Hidden cost of Rate Discretization
How the number of rate categories affects phylogenetic inference
Models of among-character rate variation are a cornerstone of modern phylogenetic inference. As the true biological distribution of rate variation among characters is unknown, e.g., it could be either a unimodal continuous distribution or simply two categories (fast vs slow), the most robust approach is yet uncertain. Current approaches simply assume that true rate variation is unimodal and approximate a continuous distribution of rates (e.g., Gamma or Lognormal) using a finite number of categories, 𝑘. This discretization is a critical technical step, yet the consequences of mismatches between the number of categories used for inference versus the true generating process, and how these effects interact with the underlying level of rate heterogeneity, are not well understood.

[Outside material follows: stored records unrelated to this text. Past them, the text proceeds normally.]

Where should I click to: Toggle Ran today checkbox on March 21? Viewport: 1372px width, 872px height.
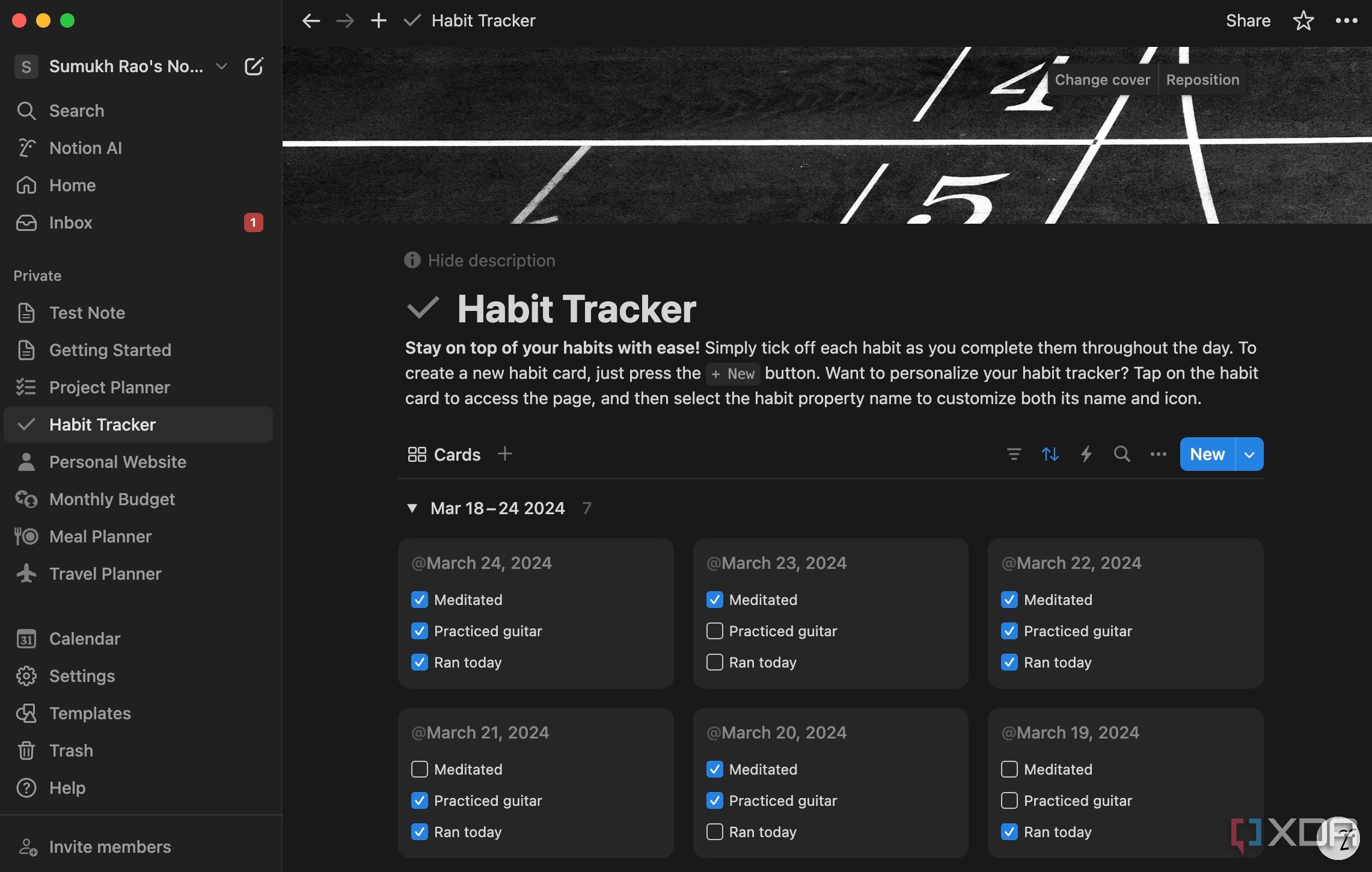[419, 830]
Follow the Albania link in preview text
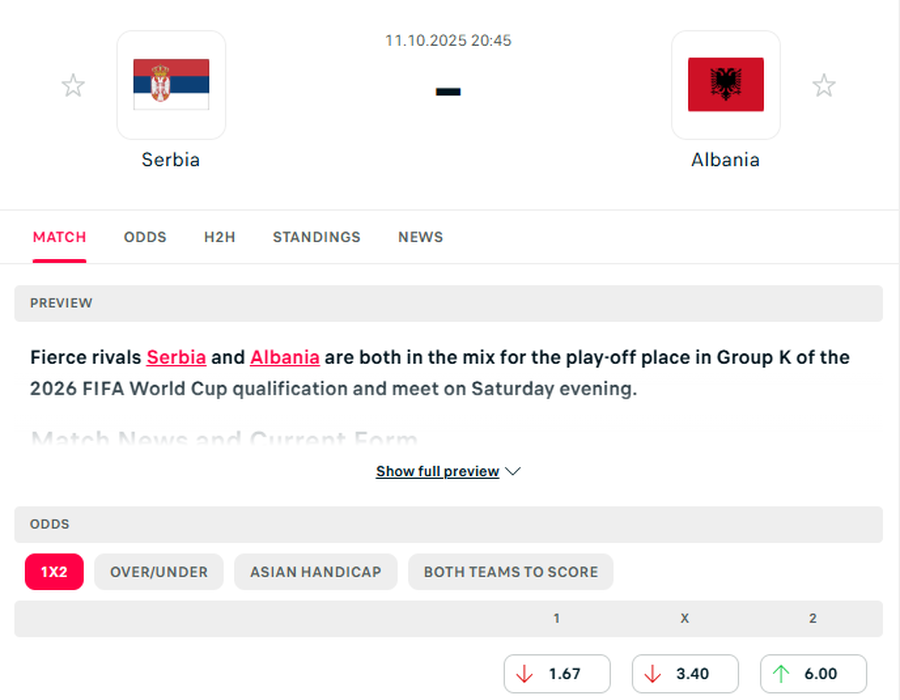 pyautogui.click(x=285, y=357)
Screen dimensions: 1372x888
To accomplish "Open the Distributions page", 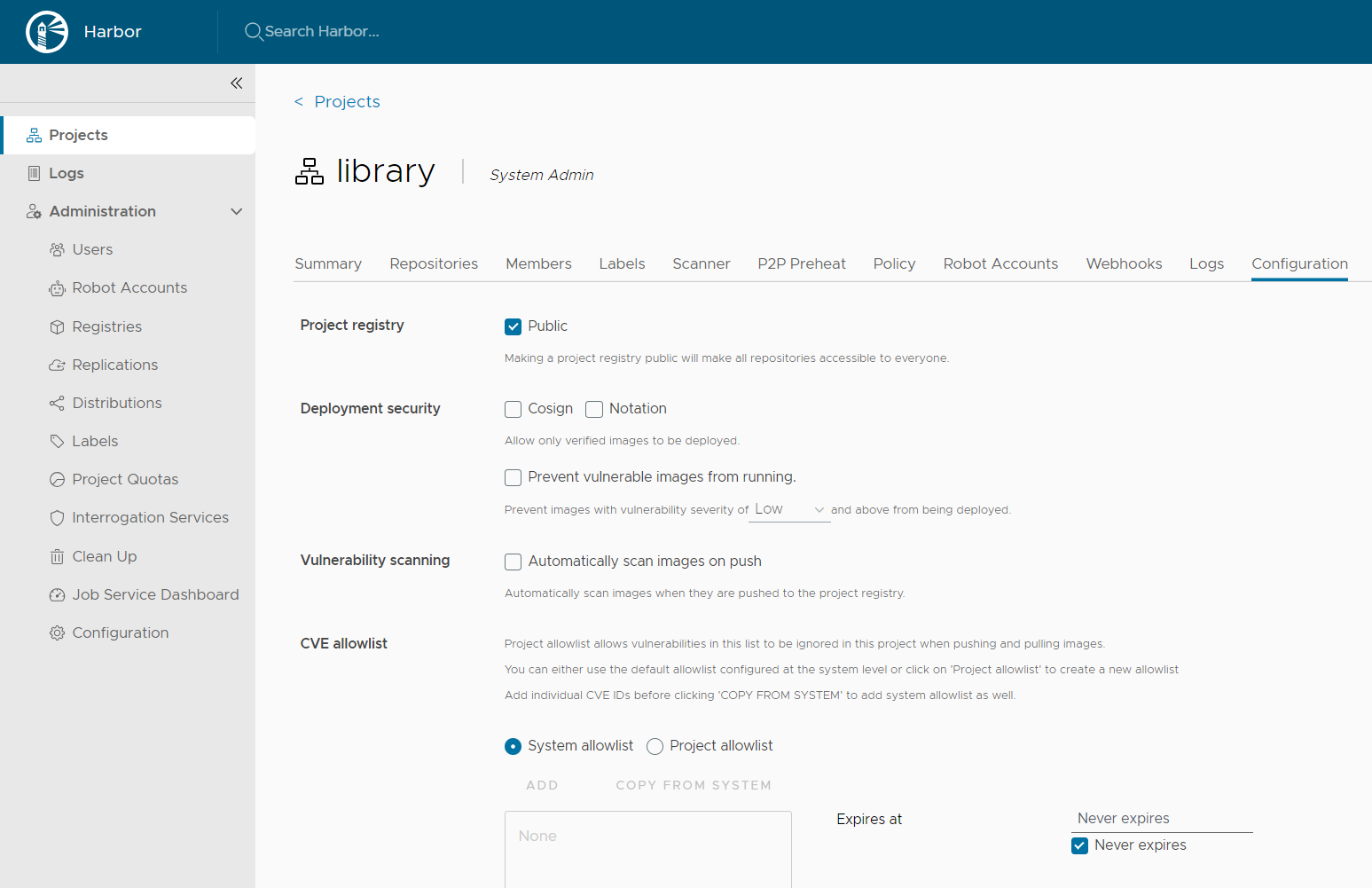I will 116,403.
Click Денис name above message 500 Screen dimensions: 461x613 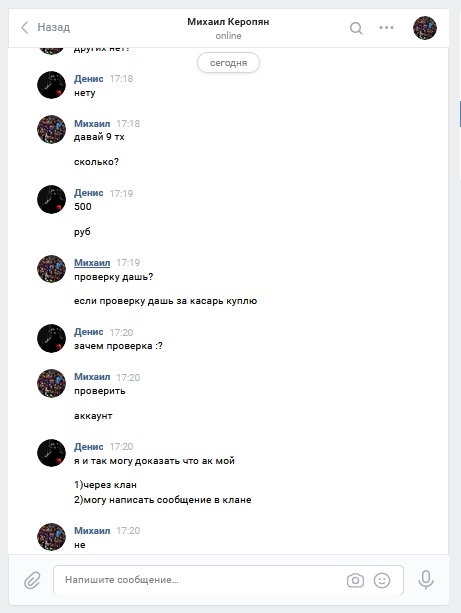pyautogui.click(x=89, y=193)
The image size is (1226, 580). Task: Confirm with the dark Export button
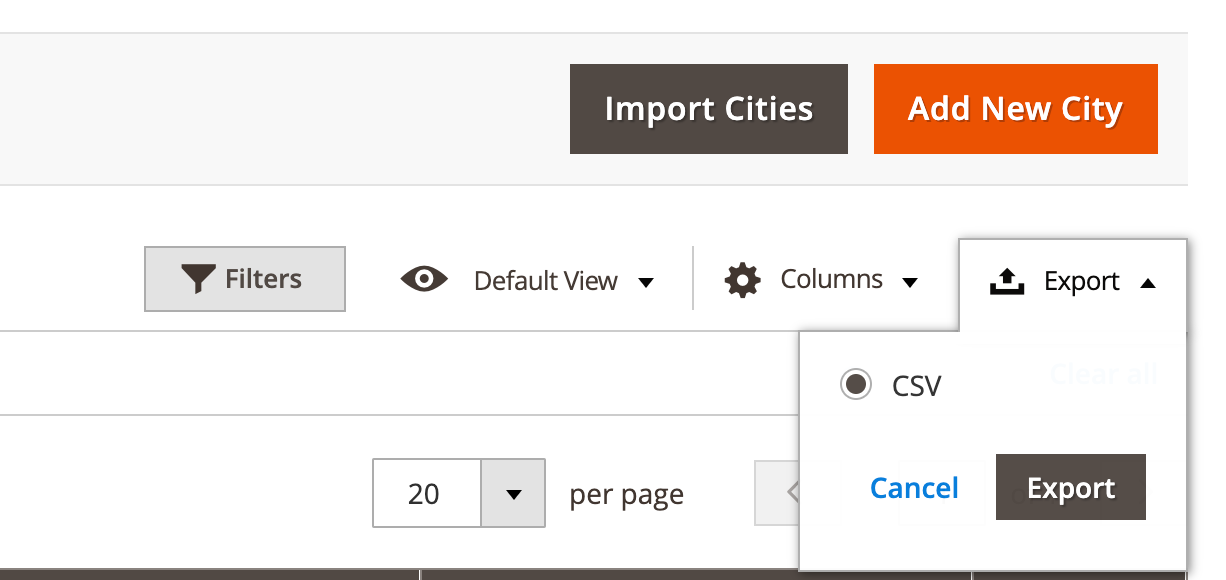1071,487
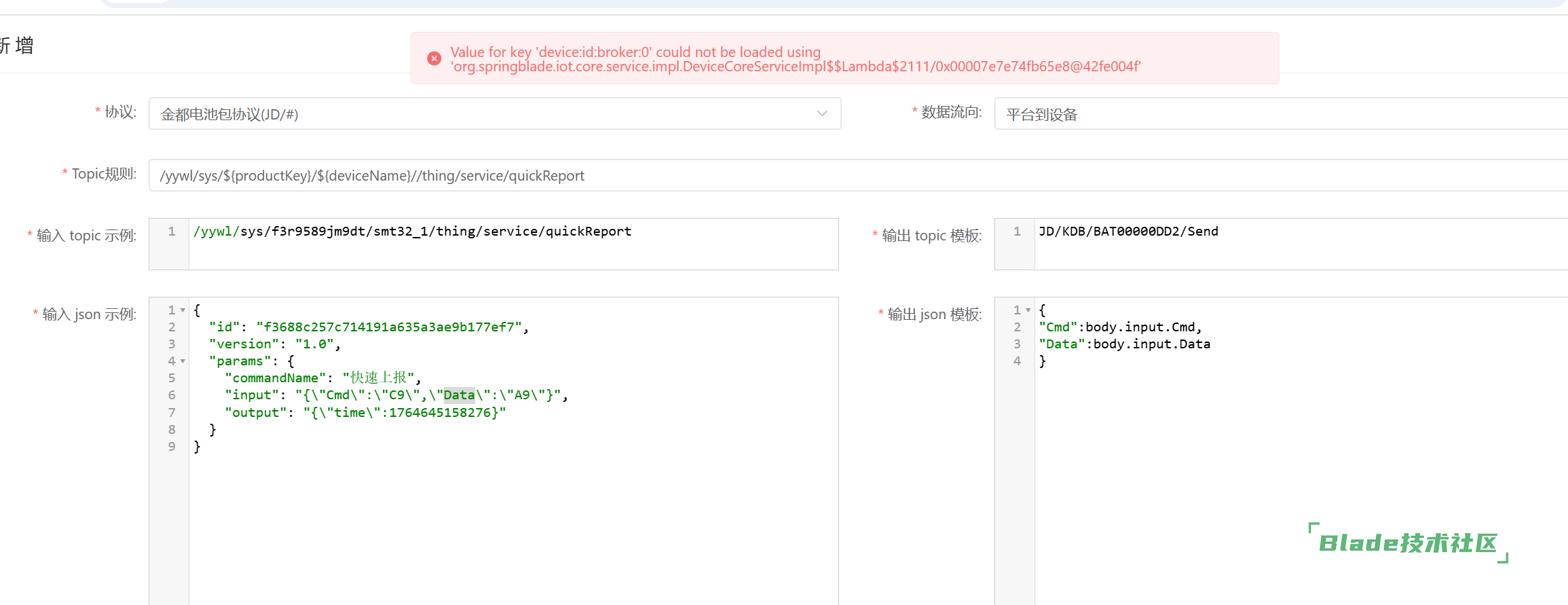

Here, we investigate the sensitivity of parameter inference to the choice of 𝑘 and the discretization method (mean vs. median) using simulation studies under both Gamma and Lognormal among-character rate variation (ACRV) models. We explored different magnitudes of rate variation, from low (rates spanning one order of magnitude) to high (rates spanning three orders of magnitude). We find that mismatches in 𝑘 lead to systematic and severe biases in the estimation of the rate heterogeneity shape parameter. Critically, these biases propagate to other key parameters. In both Gamma and Lognormal ACRV models, when the rate variation is low, even though the shape parameter estimates are inaccurate, the tree length is remarkably robust. Whereas in presence of higher magnitude of rate variation, this robustness breaks down, and mismatches between the true and inferred number of categories 𝑘 lead to significant biases in tree length estimation. We demonstrate that 𝑘 -mismatch leads to severe, systematic biases in rate parameters and under high heterogeneity, significant misestimation of total tree length, challenging the robustness of downstream analyses.